The patent, absurdly seized by the government as the property of an enemy alien, eventually languished. Lamarr never benefited financially from the invention’s use by naval ships during the Cuban Missile Crisis. But she had made a bolder effort than John Wayne or Errol Flynn to conquer the Axis Powers. She alone among the Hollywood elite anticipated Wi-Fi.
Three years before her death at the age of 85 in 2000, she became the first female recipient of the BULBIE Gnass Spirit of Achievement Award for inventors. That same year, she and Antheil were awarded the Electronic Frontier Foundation Pioneer Award.
Reading clippings on Lamarr’s scientific accomplishment requires wading through a sustained and ongoing sexist commentary on the phenomenon of such a beauty also having “brains.”
“With IQ numbers as impressive as her hip-and-bust measurements, she offers her mind to the war effort,” jocularly recounted the Chicago Tribune in a story headlined “Brainy Beauty” in 1997. “But the military brass takes one look at her figure and face and decide that her contribution would be to prance around nightclub and vaudeville stages selling war bonds… .”

━━━━━━━━━━━━━━━━

» **Task description**: In the passage about Lamarr, which award did she become the first woman to receive?

» **Input data**:

━━━━━━━━━━━━━━━━

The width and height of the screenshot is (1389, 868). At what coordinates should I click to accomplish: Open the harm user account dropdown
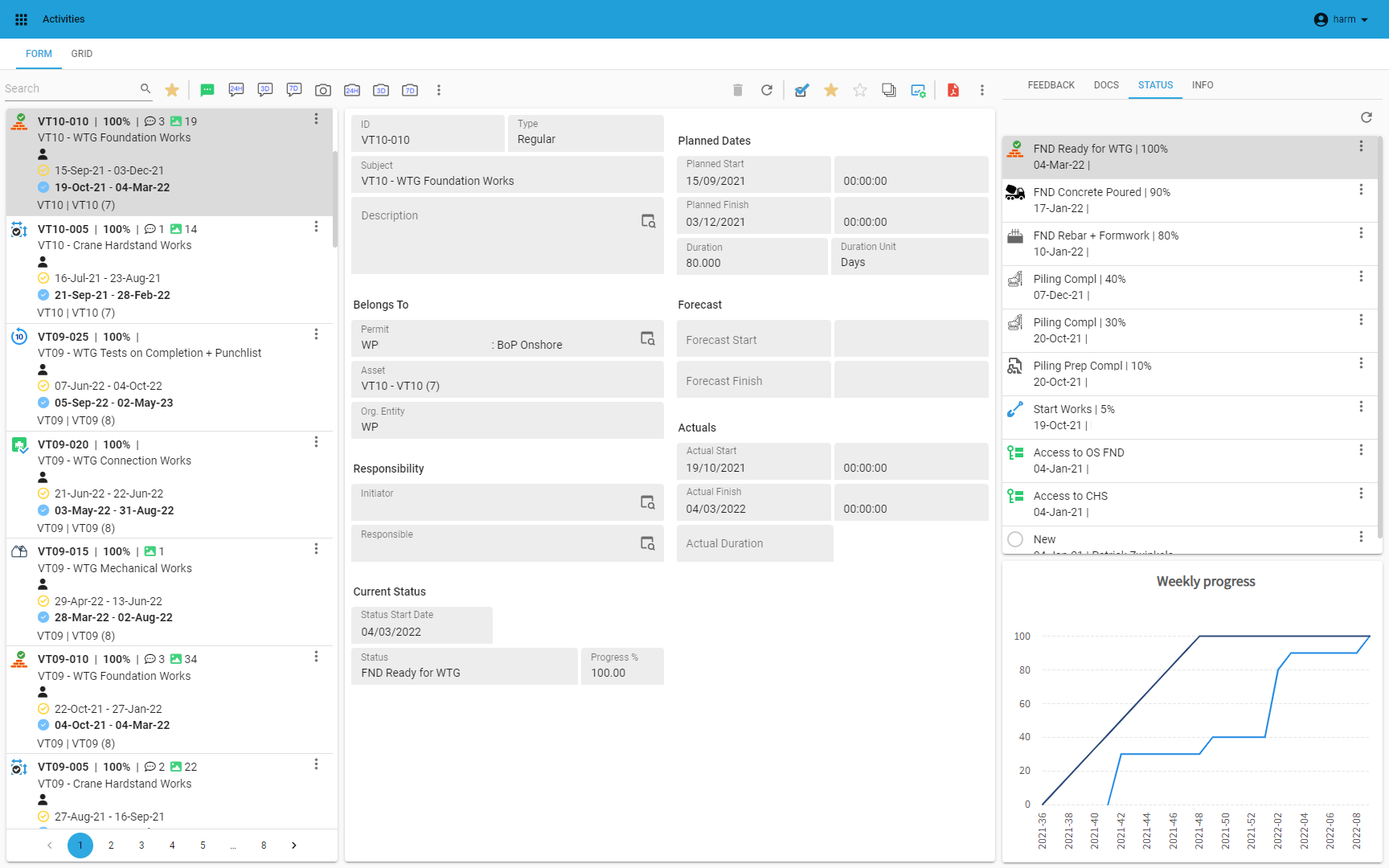1341,19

━━━━━━━━━━━━━━━━

» **Solution**: The BULBIE Gnass Spirit of Achievement Award for inventors.